Stored data entries
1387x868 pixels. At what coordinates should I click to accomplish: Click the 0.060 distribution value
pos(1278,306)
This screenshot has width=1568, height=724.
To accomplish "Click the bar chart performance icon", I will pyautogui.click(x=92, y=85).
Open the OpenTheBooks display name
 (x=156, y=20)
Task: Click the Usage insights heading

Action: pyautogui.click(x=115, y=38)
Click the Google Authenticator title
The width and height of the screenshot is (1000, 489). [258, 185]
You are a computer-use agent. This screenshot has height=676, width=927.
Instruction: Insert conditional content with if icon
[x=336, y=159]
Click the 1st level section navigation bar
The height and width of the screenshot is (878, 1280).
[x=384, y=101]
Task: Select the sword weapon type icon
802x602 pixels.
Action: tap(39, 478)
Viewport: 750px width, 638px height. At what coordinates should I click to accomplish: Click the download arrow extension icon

* [Exercise directions] Filter the entries above and keep only the lines with the word "This".

* [The completed task]
This screenshot has width=1568, height=724.
You are a computer-use agent. This screenshot has height=676, width=927.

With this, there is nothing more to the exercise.